Author: Shivani Kotian
Institution: California State University, Los Angeles
Email: skotian@calstatela.edu
The average person spends about 26 years sleeping in their life, equating to 9,490 days or 227,760 hours. That's one-third of our entire lives spent asleep in bed! Yet for most people, sleep remains a mystery, and they don't understand what actually happens during sleep. It's challenging to improve something without fundamental understanding. The bottom line is - The better you sleep, the longer you live. Sleep significantly affects our productivity and health throughout our lives.

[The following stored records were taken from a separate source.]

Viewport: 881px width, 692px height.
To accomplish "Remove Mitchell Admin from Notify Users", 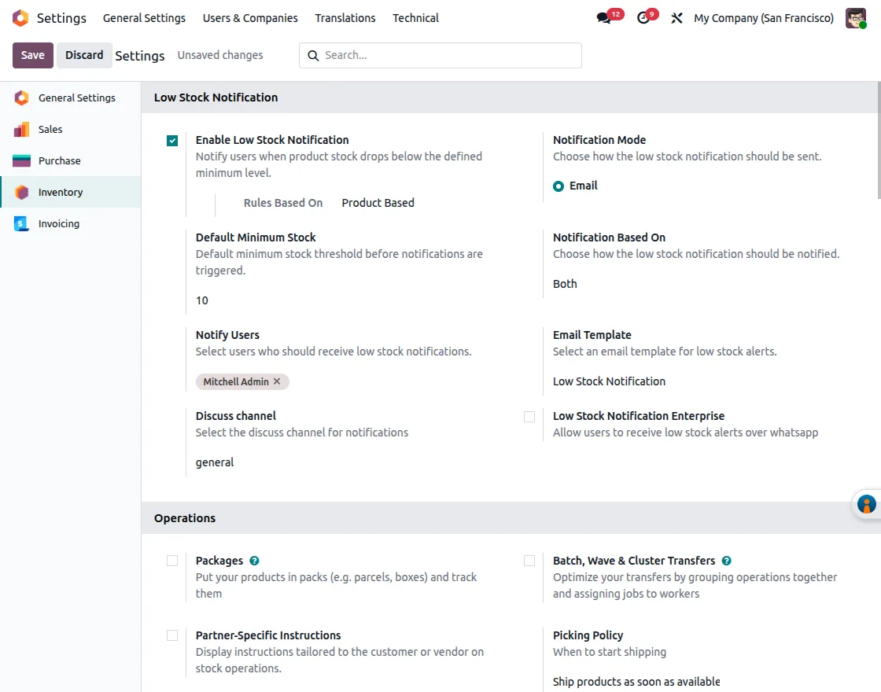I will [277, 381].
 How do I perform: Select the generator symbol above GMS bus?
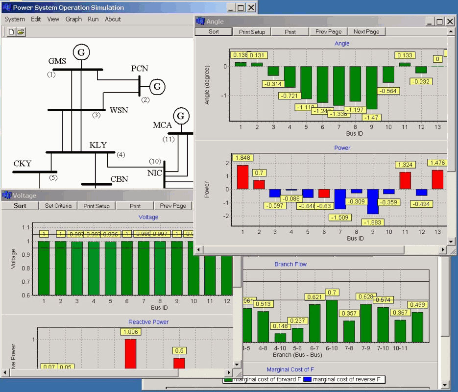point(79,51)
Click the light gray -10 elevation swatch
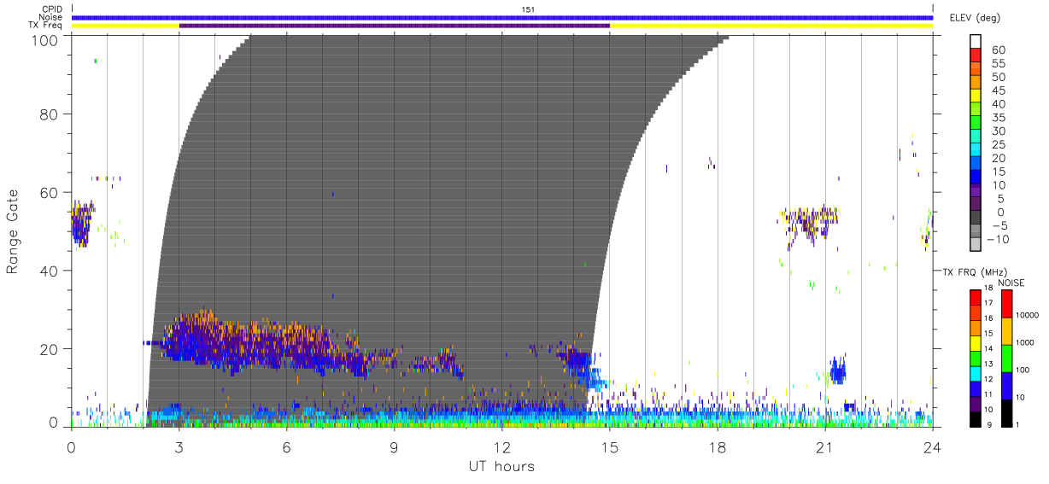Viewport: 1049px width, 484px height. pos(975,244)
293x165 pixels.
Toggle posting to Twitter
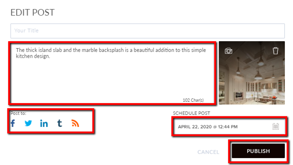tap(28, 123)
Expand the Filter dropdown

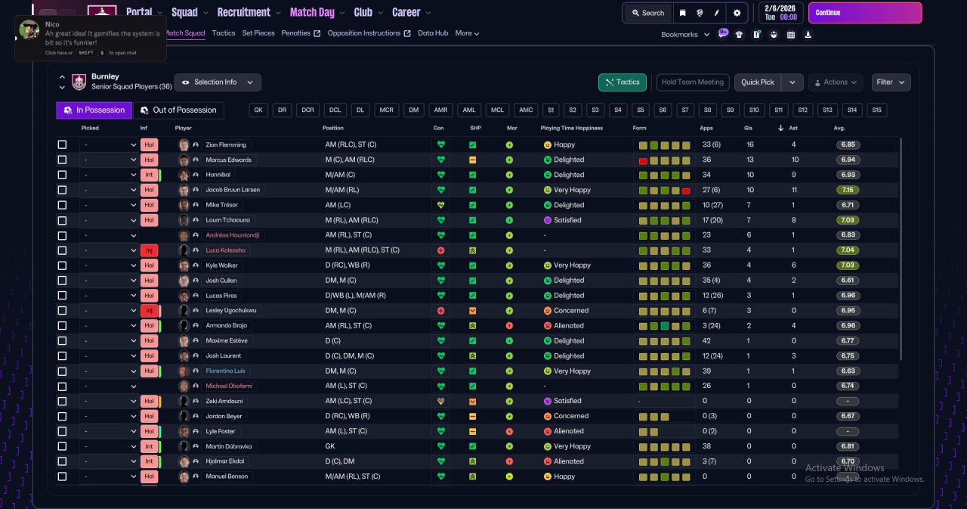point(891,82)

Poor sleep quality has been linked to various ailments from dementia to attention lapses, reduced cognition, delayed reactions, and mood shifts. My motivation for analyzing this dataset is to identify factors affecting quality sleep and determine what changes people can make to improve their sleep.
My approach to analyzing and visualizing sleep patterns involves exploring the "Sleep Efficiency" dataset, which includes:
- Demographics (age, gender)
- Sleep metrics (bedtime, wakeup times, duration, efficiency)
- Sleep stages (REM and deep sleep percentages)
- Sleep quality indicators (awakenings)
- Lifestyle factors (caffeine/alcohol consumption, smoking status, exercise frequency)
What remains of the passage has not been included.